In addition, increased free radical scavenging and antioxidant activity were also demonstrated in several in vitro models upon treatment with rice bran extracts. For example, treatment of HL-60 cells, a human leukaemia cell line, with ethanolic extracts of brown rice and rice bran resulted in a reduction in superoxide production, coupled with a decrease in the extent of lipid peroxidation in these cells [39]. A dose-dependent increase in the ROS and nitric oxide scavenging activity was also observed in a glioma cell line treated with methanolic extract of Njavara rice bran [40]. Recently, Lee et al. showed that pre-treatment of a liver cancer cell line (HepG2) with rice bran extract obtained from black rice reversed the detrimental effects of chemically-induced oxidative stress. Further observations upon the treatment of the cells with the extract include the suppression of ROS generation, an increase in reduced glutathione content and the inhibition of lipid peroxidation [41], indicating an improvement in the antioxidant status of these cells after treatment.

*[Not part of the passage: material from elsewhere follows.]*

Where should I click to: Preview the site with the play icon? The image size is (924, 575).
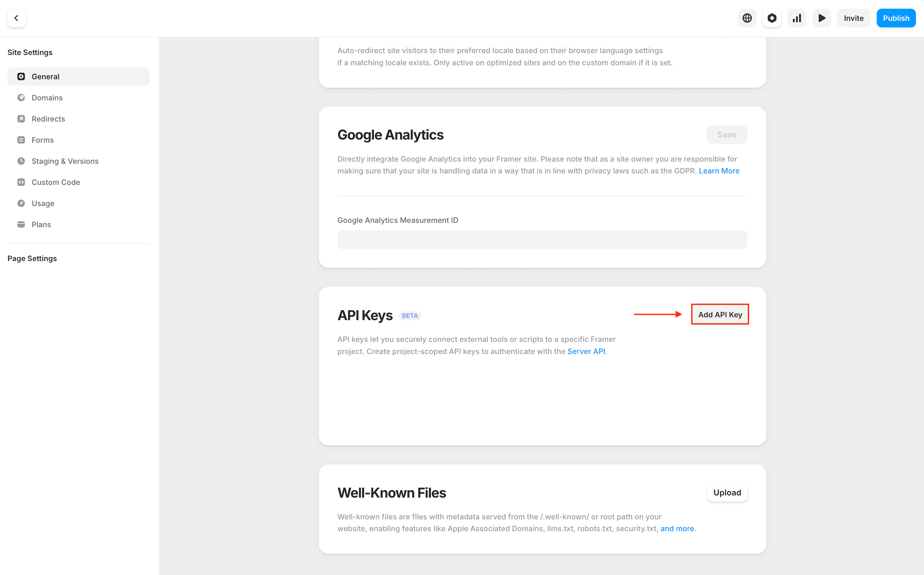click(821, 18)
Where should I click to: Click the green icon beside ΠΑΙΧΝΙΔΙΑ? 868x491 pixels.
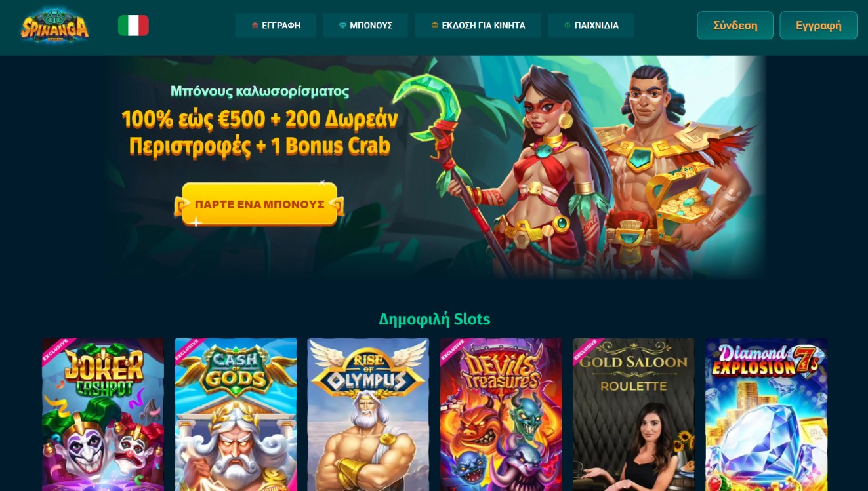567,26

Furthermore, rice bran extracts were demonstrated to reduce oxidative stress in some non-cancer cell lines upon treatment. For example, fermented rice bran extract was shown to inhibit ROS generation in cultured adipocytes subjected to H2O2-induced oxidative stress [42]. Further, pre-treatment with rice bran extract on rats’ heart cells exposed to H2O2 was also found to increase both the activity and the level of expression of antioxidant enzyme catalase [43]. Such studies confirm the above in vitro studies regarding the inhibitory effect of rice bran intake on ROS production in cancer cell lines.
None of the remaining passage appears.